++++ Entries provided

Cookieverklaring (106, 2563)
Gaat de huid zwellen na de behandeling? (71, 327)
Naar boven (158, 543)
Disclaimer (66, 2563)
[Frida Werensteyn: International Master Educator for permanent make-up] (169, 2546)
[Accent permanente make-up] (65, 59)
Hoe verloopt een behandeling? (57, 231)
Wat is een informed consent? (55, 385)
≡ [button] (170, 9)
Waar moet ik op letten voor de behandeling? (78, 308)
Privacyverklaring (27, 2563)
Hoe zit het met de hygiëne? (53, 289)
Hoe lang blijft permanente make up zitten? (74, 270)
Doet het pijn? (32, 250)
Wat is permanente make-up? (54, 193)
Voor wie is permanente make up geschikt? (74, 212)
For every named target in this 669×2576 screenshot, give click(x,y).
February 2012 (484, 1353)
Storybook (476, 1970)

++++++++
++++ Entries provided

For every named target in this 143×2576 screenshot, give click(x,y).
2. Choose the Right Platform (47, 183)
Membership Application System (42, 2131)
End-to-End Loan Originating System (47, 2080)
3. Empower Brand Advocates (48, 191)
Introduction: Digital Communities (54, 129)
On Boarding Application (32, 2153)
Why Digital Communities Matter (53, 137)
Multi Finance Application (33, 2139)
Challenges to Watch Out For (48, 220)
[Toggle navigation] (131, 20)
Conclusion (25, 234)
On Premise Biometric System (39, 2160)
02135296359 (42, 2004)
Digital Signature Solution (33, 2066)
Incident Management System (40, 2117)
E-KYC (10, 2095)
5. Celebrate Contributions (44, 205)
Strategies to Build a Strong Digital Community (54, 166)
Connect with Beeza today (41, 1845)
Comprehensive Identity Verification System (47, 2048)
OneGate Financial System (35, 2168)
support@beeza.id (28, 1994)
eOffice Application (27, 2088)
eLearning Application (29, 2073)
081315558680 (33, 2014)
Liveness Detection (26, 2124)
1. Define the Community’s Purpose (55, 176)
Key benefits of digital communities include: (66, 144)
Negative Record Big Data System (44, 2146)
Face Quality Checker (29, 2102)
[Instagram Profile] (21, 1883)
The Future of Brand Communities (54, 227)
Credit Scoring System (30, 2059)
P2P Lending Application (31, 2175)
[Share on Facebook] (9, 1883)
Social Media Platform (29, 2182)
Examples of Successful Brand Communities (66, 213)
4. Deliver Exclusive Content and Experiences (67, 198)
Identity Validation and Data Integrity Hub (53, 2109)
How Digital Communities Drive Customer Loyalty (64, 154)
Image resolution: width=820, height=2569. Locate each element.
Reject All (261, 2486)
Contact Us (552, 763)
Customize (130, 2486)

++++++++
++++ Entries provided

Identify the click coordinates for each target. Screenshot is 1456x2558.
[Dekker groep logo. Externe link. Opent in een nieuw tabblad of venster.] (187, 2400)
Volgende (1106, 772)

++++++++

Please reproduce the lines from the line with "Multi Finance Application (33, 2139)" to the line with "4. Deliver Exclusive", both ends included, exactly as they appear above.

Task answer:
Multi Finance Application (33, 2139)
Challenges to Watch Out For (48, 220)
[Toggle navigation] (131, 20)
Conclusion (25, 234)
On Premise Biometric System (39, 2160)
02135296359 (42, 2004)
Digital Signature Solution (33, 2066)
Incident Management System (40, 2117)
E-KYC (10, 2095)
5. Celebrate Contributions (44, 205)
Strategies to Build a Strong Digital Community (54, 166)
Connect with Beeza today (41, 1845)
Comprehensive Identity Verification System (47, 2048)
OneGate Financial System (35, 2168)
support@beeza.id (28, 1994)
eOffice Application (27, 2088)
eLearning Application (29, 2073)
081315558680 (33, 2014)
Liveness Detection (26, 2124)
1. Define the Community’s Purpose (55, 176)
Key benefits of digital communities include: (66, 144)
Negative Record Big Data System (44, 2146)
Face Quality Checker (29, 2102)
[Instagram Profile] (21, 1883)
The Future of Brand Communities (54, 227)
Credit Scoring System (30, 2059)
P2P Lending Application (31, 2175)
[Share on Facebook] (9, 1883)
Social Media Platform (29, 2182)
Examples of Successful Brand Communities (66, 213)
4. Deliver Exclusive Content and Experiences (67, 198)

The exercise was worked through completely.